The Vanguard Materials ETF (VAW) has had a reasonably good year. It has not returned stratospheric gains like the NASDAQ (COMP.IND), but the companies in the ETF have delivered a median return of 8% (Exhibit 5). The processor and distributor of industrial metals, Ryerson Holding (RYI), is the best performer in the ETF, with a return of 107% (Exhibit 7).
Exhibit 5:
Exhibit 6:
An exploration stage company focused on boron and lithium carbonate, 5E Advanced Materials (FEAM), is the worst performer in the ETF, dropping over 70% (Exhibit 7). Kronos Worldwide (KRO), a competitor to Chemours, is also on this worst performers list. Kronos is focused on producing Titanium Dioxide and does not have the diversification of the Chemours Company. The stock has lost 48%, while Chemours has gained 15% over the past year. Chemours is the largest producer of Titanium Dioxide, having the capacity to produce more than double that of Kronos. Kronos is ranked fourth worldwide in Titanium Dioxide production capacity.
Exhibit 7:
The stock may soon take a breather after this stellar run. The stock is also highly volatile and carries a high Beta of 1.8, a measure of its volatility So, Investors should be patient and wait for a drop in the stock before buying the Chemours Company.
The dividend yield has also dropped with this massive run, Chemours now yield just 2.7%. It may be best to wait for a yield of above 3%. If the stock retreats to $29, it would yield 3.4%. Investors should demand a higher yield, given the volatility and cyclicality of the company’s earnings. Although Q1 is its weakest quarter, the company used cash in its operations to the tune of $247 million after paying for CapEx and dividends (Exhibit). But, the company has enough cash to cover its debt payments and dividends for the foreseeable future if the economy takes a deep downturn.
Exhibit 8:
The company’s 3-year yield on cost is an astounding 6.5%, which means investors who acquired the stock during the market’s pandemic meltdown in 2020 have not only doubled their investment but also generated a great income from the stock. This is an example of buying good companies during times of panic.

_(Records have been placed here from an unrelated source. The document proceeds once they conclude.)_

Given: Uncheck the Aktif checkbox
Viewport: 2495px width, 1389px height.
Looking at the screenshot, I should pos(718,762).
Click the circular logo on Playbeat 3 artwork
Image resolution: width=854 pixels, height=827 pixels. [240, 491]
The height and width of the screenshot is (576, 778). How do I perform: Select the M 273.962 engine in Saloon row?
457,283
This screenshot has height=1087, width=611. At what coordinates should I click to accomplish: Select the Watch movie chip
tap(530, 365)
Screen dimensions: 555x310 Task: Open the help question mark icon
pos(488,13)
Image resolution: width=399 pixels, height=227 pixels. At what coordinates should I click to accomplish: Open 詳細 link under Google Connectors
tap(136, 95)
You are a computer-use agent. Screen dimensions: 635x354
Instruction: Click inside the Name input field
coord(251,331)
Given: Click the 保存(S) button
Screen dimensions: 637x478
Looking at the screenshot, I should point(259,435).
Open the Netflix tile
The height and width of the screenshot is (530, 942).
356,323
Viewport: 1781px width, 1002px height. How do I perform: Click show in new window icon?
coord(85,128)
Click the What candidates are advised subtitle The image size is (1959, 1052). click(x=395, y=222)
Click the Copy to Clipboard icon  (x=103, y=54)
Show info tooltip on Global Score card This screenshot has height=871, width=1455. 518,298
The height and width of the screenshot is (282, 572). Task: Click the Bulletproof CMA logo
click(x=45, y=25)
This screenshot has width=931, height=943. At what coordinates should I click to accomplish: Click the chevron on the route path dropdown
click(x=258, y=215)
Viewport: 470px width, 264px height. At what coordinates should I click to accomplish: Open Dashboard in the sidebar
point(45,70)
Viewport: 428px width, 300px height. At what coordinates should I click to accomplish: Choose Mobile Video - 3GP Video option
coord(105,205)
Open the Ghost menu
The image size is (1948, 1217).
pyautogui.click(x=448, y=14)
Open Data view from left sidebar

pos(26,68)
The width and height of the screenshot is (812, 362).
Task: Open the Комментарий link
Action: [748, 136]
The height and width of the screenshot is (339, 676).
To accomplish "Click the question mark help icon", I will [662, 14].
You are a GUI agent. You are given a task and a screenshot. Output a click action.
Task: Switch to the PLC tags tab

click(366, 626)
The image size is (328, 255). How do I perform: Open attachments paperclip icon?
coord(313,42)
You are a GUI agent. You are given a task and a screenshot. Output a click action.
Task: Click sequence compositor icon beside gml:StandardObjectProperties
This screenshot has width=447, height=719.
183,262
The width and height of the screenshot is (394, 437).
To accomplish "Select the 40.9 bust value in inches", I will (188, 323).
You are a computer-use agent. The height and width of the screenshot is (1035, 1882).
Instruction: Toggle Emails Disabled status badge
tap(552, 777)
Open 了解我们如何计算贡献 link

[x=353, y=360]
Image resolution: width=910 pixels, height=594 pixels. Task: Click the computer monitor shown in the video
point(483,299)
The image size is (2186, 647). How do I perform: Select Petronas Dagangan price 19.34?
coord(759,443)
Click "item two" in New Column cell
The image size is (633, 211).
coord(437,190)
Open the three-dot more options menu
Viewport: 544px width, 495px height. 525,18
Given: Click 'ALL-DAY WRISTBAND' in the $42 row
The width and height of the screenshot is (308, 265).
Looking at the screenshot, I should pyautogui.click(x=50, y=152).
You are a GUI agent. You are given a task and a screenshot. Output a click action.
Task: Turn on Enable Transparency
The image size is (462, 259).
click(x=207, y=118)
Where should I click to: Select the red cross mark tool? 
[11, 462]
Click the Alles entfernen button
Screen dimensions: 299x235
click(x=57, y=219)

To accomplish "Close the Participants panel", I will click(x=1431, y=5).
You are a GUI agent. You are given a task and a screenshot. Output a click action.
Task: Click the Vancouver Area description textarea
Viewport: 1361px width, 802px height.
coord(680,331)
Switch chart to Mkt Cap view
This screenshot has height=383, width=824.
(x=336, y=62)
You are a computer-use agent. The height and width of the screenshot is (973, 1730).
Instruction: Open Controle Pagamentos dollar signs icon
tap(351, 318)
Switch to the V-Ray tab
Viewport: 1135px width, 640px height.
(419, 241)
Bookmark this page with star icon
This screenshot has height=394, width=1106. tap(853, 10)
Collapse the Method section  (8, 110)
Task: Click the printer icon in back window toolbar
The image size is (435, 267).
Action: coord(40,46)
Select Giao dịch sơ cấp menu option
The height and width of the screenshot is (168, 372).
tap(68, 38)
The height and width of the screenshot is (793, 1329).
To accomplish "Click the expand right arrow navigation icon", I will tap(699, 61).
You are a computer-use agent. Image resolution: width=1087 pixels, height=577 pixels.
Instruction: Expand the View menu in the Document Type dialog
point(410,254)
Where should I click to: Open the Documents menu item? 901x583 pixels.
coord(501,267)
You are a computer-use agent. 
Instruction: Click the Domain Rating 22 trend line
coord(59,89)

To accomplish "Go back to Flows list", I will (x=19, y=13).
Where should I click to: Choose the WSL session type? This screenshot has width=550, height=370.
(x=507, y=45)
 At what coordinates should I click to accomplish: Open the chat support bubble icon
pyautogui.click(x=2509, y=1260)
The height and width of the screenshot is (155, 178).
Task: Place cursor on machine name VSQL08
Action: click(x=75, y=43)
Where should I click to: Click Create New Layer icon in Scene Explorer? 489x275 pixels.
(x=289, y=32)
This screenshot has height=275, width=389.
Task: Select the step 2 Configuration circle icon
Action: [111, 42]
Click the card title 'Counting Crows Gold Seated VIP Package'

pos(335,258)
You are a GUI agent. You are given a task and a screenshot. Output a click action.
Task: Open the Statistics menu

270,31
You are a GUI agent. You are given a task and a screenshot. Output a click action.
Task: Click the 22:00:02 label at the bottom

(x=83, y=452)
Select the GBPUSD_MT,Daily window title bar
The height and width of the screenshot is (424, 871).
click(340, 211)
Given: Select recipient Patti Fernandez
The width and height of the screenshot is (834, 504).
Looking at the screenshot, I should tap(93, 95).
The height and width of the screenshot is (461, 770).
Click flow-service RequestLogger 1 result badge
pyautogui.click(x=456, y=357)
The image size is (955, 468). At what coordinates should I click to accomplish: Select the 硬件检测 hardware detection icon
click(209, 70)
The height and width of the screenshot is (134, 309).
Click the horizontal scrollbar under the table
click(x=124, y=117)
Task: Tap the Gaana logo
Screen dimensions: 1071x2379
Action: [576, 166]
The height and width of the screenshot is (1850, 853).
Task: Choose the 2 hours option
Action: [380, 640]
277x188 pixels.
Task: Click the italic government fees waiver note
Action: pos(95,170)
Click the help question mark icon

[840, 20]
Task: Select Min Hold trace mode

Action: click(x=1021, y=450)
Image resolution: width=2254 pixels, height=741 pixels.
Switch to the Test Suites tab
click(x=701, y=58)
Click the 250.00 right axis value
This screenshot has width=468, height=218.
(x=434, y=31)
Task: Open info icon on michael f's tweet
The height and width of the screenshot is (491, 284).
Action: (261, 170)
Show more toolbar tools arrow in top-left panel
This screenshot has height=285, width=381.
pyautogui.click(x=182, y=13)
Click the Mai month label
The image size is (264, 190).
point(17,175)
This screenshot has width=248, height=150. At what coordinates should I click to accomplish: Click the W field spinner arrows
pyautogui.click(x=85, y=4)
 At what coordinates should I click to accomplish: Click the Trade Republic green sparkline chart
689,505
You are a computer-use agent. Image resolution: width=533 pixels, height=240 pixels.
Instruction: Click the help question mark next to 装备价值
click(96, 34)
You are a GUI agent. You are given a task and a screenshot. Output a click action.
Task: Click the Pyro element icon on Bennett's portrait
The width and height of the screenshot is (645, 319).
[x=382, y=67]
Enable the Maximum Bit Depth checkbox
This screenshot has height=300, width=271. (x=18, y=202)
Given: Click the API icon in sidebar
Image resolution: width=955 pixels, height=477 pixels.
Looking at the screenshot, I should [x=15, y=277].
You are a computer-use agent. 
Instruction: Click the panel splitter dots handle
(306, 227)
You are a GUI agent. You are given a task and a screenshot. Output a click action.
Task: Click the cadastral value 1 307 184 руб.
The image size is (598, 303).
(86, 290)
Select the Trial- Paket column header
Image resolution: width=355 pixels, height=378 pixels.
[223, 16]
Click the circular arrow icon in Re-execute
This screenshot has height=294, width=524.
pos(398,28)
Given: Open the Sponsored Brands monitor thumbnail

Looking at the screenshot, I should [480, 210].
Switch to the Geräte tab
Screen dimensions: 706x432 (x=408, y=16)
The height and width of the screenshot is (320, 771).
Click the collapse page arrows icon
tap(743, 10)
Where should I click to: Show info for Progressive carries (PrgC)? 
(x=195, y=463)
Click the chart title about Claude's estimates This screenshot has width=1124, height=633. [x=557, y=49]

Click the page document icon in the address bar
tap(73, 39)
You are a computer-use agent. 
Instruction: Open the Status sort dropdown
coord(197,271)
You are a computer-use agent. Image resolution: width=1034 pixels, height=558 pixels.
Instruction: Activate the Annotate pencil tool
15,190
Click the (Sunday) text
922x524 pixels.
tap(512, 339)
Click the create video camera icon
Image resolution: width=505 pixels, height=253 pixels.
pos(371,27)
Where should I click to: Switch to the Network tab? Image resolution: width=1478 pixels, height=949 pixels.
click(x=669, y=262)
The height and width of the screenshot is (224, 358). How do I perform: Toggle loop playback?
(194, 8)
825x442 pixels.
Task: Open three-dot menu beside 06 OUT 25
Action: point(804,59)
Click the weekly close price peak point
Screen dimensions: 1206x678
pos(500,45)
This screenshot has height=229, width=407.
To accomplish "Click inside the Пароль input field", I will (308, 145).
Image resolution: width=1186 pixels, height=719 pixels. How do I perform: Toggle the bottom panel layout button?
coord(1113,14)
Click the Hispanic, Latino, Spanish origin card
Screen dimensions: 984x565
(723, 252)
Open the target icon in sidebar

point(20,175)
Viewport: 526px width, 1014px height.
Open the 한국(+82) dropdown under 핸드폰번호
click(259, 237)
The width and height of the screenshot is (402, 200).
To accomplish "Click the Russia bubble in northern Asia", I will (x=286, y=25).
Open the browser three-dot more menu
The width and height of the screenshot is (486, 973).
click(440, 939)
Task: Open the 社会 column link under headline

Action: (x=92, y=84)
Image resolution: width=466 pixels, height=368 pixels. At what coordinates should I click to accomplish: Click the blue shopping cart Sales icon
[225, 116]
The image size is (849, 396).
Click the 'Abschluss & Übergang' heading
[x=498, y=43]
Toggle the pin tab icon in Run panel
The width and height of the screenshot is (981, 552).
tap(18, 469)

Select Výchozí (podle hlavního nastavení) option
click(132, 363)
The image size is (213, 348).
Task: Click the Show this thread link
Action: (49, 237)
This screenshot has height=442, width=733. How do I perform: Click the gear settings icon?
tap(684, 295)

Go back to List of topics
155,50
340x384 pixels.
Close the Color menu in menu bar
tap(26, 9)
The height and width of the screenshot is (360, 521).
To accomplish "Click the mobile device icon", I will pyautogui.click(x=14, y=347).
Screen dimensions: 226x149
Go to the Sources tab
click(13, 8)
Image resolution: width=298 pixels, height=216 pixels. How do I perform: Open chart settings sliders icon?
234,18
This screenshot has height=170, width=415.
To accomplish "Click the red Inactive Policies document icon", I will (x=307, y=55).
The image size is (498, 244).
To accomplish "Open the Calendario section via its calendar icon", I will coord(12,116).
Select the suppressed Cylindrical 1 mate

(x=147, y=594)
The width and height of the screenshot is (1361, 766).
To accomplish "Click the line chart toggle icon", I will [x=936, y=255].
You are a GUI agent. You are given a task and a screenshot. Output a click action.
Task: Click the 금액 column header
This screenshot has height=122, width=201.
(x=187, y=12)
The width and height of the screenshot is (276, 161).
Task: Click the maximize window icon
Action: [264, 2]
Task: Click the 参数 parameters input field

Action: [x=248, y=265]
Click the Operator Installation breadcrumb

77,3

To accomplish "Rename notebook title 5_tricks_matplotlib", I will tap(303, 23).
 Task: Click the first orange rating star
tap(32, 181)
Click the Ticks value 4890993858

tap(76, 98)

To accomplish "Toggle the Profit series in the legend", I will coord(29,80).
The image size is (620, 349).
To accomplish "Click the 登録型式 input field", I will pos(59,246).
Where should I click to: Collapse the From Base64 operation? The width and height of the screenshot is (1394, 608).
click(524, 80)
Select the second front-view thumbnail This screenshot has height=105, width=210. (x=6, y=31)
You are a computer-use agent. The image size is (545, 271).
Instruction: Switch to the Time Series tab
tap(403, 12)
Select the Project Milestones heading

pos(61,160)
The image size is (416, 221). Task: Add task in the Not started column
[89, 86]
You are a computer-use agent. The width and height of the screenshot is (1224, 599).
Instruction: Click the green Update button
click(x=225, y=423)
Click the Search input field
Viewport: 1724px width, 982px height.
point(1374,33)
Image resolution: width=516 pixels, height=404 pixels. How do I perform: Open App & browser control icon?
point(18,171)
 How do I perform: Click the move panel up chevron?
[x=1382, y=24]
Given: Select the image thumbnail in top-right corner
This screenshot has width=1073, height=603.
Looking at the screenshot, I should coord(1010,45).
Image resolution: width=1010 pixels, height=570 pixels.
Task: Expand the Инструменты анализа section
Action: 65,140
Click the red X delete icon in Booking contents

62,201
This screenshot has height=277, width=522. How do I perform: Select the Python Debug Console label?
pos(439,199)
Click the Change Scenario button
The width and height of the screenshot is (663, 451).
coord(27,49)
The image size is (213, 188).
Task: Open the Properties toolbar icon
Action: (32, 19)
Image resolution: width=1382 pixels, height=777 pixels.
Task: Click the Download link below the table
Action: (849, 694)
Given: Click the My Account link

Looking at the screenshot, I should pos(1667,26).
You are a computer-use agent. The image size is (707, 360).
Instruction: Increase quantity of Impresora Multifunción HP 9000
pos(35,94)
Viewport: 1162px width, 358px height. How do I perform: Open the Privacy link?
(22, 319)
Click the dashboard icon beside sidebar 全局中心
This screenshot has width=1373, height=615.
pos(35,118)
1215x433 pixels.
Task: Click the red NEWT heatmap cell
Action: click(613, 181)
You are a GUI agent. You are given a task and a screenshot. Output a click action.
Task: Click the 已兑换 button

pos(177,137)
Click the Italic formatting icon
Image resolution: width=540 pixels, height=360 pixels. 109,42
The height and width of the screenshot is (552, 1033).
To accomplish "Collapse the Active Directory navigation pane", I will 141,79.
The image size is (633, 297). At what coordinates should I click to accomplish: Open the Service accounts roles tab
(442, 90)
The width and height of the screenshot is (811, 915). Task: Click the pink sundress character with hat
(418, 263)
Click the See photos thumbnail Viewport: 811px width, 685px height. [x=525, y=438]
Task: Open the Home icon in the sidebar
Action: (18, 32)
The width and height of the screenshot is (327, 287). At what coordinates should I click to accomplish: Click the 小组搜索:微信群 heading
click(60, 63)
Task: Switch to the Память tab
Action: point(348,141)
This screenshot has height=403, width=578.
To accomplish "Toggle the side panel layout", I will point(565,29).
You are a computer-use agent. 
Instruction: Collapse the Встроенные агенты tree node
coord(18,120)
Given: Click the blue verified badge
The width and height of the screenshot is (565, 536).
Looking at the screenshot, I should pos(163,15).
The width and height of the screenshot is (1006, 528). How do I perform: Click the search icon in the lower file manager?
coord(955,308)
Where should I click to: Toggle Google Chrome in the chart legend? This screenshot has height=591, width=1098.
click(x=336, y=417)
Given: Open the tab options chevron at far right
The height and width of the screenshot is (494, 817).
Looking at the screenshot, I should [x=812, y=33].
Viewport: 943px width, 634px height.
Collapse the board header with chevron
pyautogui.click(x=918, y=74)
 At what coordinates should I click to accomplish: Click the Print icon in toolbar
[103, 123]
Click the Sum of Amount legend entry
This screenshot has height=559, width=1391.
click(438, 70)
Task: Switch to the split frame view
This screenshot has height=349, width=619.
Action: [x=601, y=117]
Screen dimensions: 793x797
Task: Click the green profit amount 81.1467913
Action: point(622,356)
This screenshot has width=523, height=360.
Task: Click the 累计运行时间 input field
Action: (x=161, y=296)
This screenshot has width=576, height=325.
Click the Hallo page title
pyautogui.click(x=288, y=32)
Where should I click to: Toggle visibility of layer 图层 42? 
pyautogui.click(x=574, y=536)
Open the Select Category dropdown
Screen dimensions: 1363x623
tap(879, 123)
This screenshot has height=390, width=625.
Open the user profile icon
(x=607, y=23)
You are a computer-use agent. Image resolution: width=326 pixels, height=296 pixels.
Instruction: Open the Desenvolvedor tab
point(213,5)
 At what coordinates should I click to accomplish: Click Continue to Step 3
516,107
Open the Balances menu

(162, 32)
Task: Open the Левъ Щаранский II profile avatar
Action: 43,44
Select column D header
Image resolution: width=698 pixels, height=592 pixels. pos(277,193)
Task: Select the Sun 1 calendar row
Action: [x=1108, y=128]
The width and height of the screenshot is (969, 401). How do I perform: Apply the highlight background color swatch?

The Chemours Company has a low PE for a reason
The company trades at a forward GAAP PE of 9.6x compared to the sector median of 13x. But, its five-year average is 8.2x. A discounted cash flow model estimates the per-share equity value at $26 (Exhibit 9). This is a drop from $30 when I ran the model in February. The valuation dropped due to lower revenues. This model assumes a discount rate of 10%, which may be too high given the company’s reasonably strong balance sheet with a manageable debt load. On the other hand, the company’s highly volatile earnings may necessitate this discount rate.
Exhibit 9:
Although the company operates in a cyclical market, the Chemours Company can make an excellent long-term holding if purchased at a valuation that offers some safety and good income during volatile times. The stock is highly volatile and will present good buying opportunities when there is an economic slowdown. Investors should demand a yield greater than 3% before acquiring the stock.